_DOCUMENT PASSAGE_
######

“Like Miniature Dioramas” — A Review of Laura Scott’s So Many Rooms

Margaryta Golovchenko
ANMLY
Published in
4 min readMar 25, 2020
So Many Rooms, by Laura Scott. Carcanet Press, 2019.

It’s difficult not to sit up straighter and sharpen one’s focus when a collection begins with a poem titled “If I Could Write Like Tolstoy,” the decision to draw upon the tradition of Russian literature a form of statement making without formally making a statement. Such is the case with Laura Scott’s debut collection So Many Rooms, in which the reader finds themselves immersed in Tolstoy and War and Peace — the topics of the first four poems — before just as quickly being whisked off and dropped into other similarly clustered grouping of poems, much like how a bee dances from flower to flower and indulging in the sweet taste of each one.

So Many Rooms showcases not only the breadth of Scott’s knowledge but also her ability to create a sense of space and intimacy, which persist over the span of sixty pages worth of poems, and it is this very sensation of bouncing — or rather floating — from poem to poem through the collection that makes the collection so captivating. The collection’s structure loosely recalls the poetic forms of the villanelle and the pantoum, in which lines from the first tercet or stanza repeat throughout the poem, as elements and themes are frequently carried between consecutive poems. As a result, the opening cluster focusing on Russian literature becomes a tranquil marvelling of trees becomes an exploration of family dynamics.

######

_WHAT IS REQUIRED_
Reproduce the review of So Many Rooms from "Margaryta Golovchenko" up to and including "of each one.", substituting "Chekhov" for "Tolstoy" wherever it occurs.

_SUPPLIED INFORMATION_
######

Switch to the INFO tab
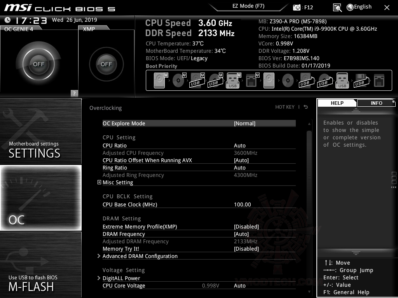376,103
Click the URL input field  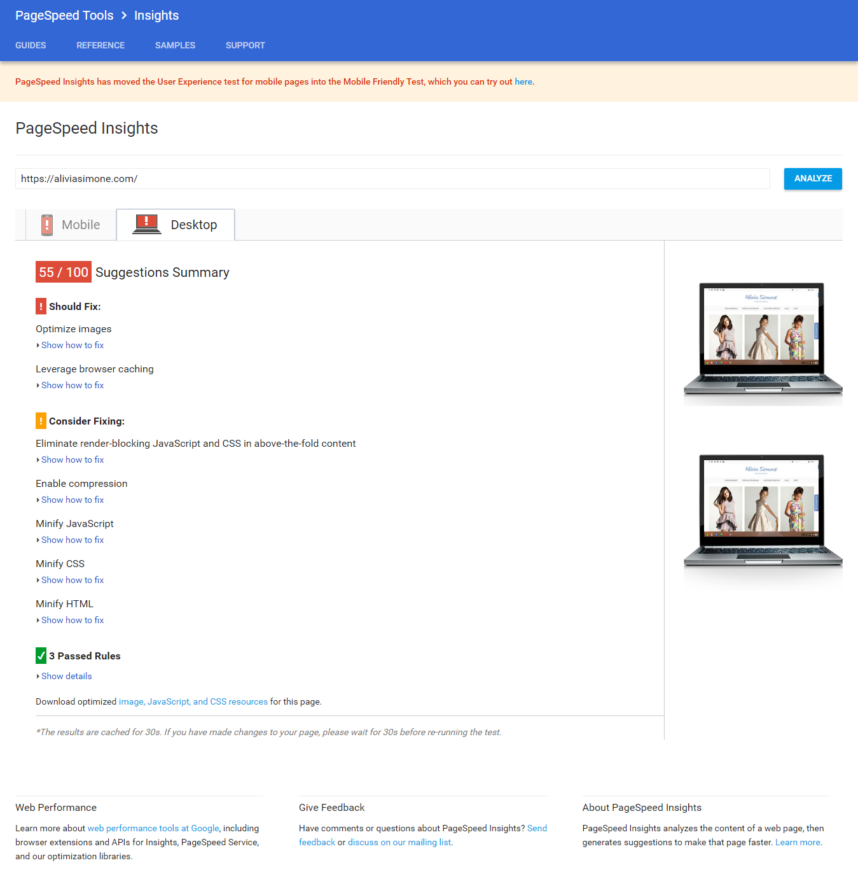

######

_CORRECT OUTPUT_
Margaryta Golovchenko
ANMLY
Published in
4 min readMar 25, 2020
So Many Rooms, by Laura Scott. Carcanet Press, 2019.

It’s difficult not to sit up straighter and sharpen one’s focus when a collection begins with a poem titled “If I Could Write Like Chekhov,” the decision to draw upon the tradition of Russian literature a form of statement making without formally making a statement. Such is the case with Laura Scott’s debut collection So Many Rooms, in which the reader finds themselves immersed in Chekhov and War and Peace — the topics of the first four poems — before just as quickly being whisked off and dropped into other similarly clustered grouping of poems, much like how a bee dances from flower to flower and indulging in the sweet taste of each one.